**Task prompt:** Copy the part of the comment thread that begins at the words "But hey, when" and stops after "to get rich.".
(Study text Opens)
Ah, ah, the mattering bit herewith must construed being hammered with the tenacity.

Power centralytics requires adhesion on framing propaganda as selling necessitarious efficientsy benefitial to all US citizens, offuscating monitoring and control objectives.

Same phenomenum applied US citizen style on duplicitous incomes tax legend. Purpose as sold is paying for government military welfare and all that stuff. Funny how incomes tax dollars collected to IRS is pittance percentment of dollars spended from US governments. Again this objectives monitoring and control offuscated.

But hey, when you're running a scheme of extorting the weekly (or bi-weekly) and poor farming the middle class, you do what works. Probably the way to get rich.

Joseff Stalin's picture

Another fundamental reason it is dumb is the heat radiated off the tower is proportional to the 4th power of the temperature. See the Stefan–Boltzmann law. A large percentage of the solar power is reradiated from the tower and wasted.

Flakmeister's picture

While that is indeed true, it is no where near as problem as you seem to suggest...

Having a low thermodynamic efficiency has not stopped us from doing a lot of things...

DaveyJones's picture

good points

wonder how much  insulation you could add to how many homes for the same cost. wonder what energy consumption would be saved.

passive solar for heat and architecture, roof line , shade and sun angle are the simplest and most effective methods, straw bale is a very cheap effective and renewable resource

nmewn's picture

Up to a thousand degrees fahrenheit Flak, thats a lot of projection over an unconfined space. But let me or you kill one of these birds & its fines and/or imprisonment.
(Study text Closes)
(Provided material Opens)
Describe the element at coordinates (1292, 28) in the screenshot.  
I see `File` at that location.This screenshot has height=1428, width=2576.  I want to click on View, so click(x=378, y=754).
(Provided material Closes)
**Solution to the problem:**
But hey, when you're running a scheme of extorting the weekly (or bi-weekly) and poor farming the middle class, you do what works. Probably the way to get rich.